- [TASK ITEM]: Return only the lines from the one that contains "Given: Open the 12m timestamp of first tweet" through the last line of the records below, exactly as they stand. Pictures are not part of the copy.

═══ RECORD SET ═══

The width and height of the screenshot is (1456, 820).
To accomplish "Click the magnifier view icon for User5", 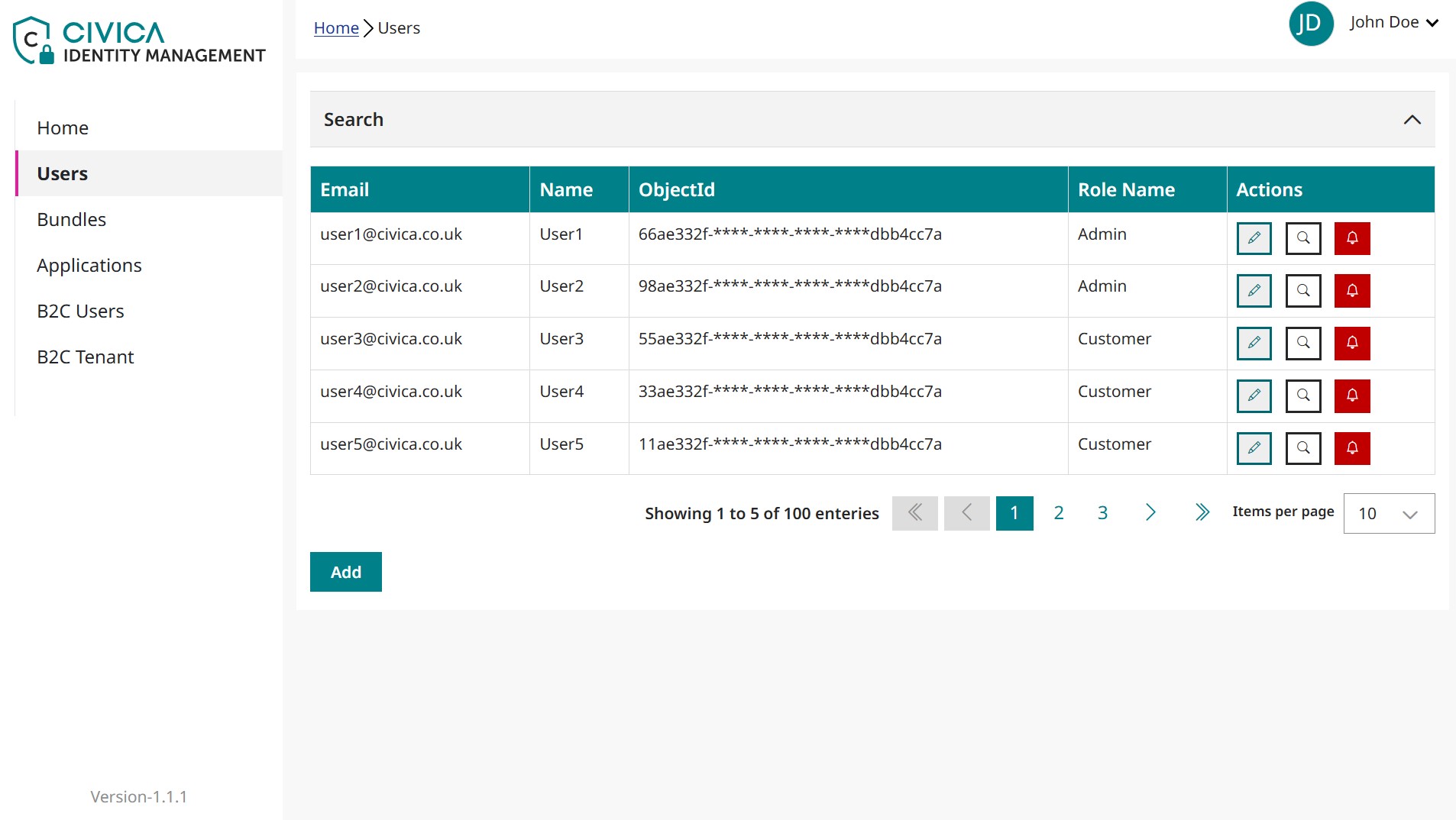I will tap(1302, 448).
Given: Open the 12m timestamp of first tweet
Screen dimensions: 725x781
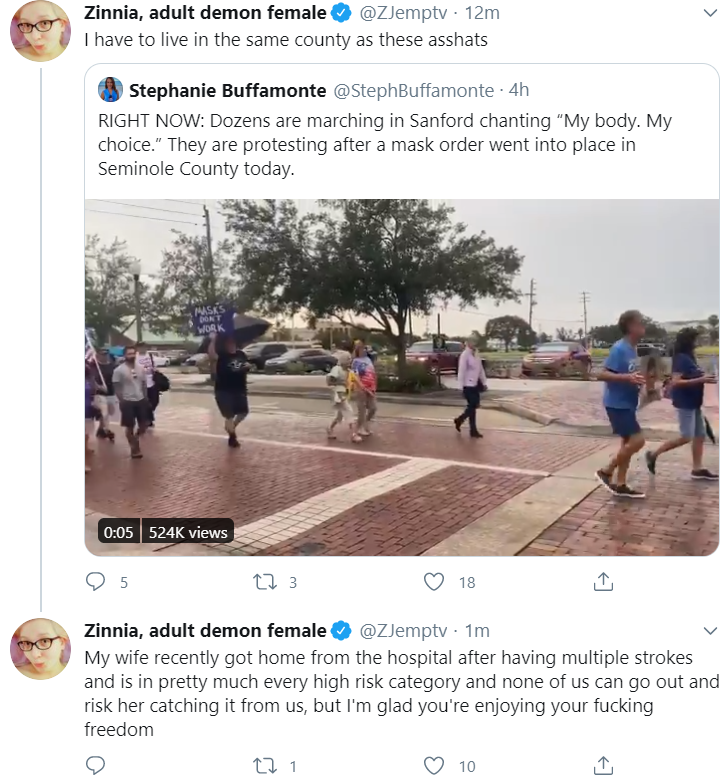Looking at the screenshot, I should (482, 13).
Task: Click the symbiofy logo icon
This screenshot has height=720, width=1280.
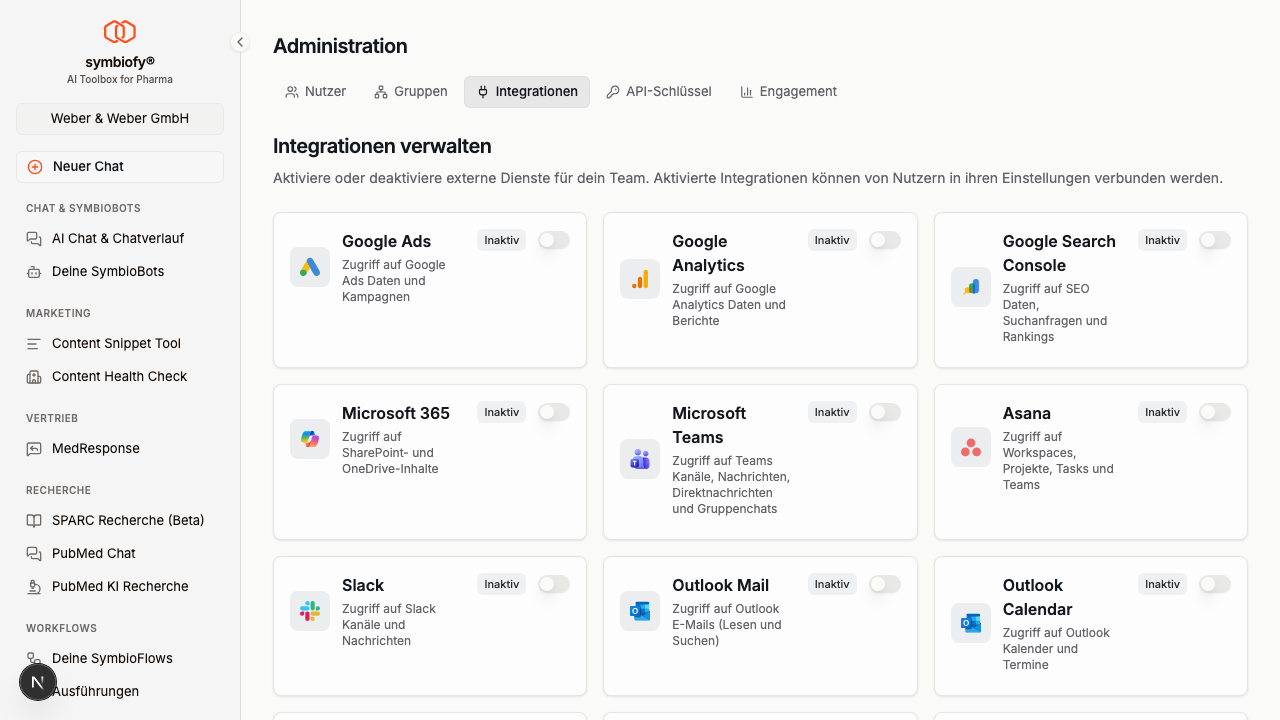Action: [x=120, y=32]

═══

- [ANSWER BOX]:
Given: Open the 12m timestamp of first tweet
Screen dimensions: 725x781
Looking at the screenshot, I should (482, 13).
Task: Click the symbiofy logo icon
This screenshot has height=720, width=1280.
Action: [x=120, y=32]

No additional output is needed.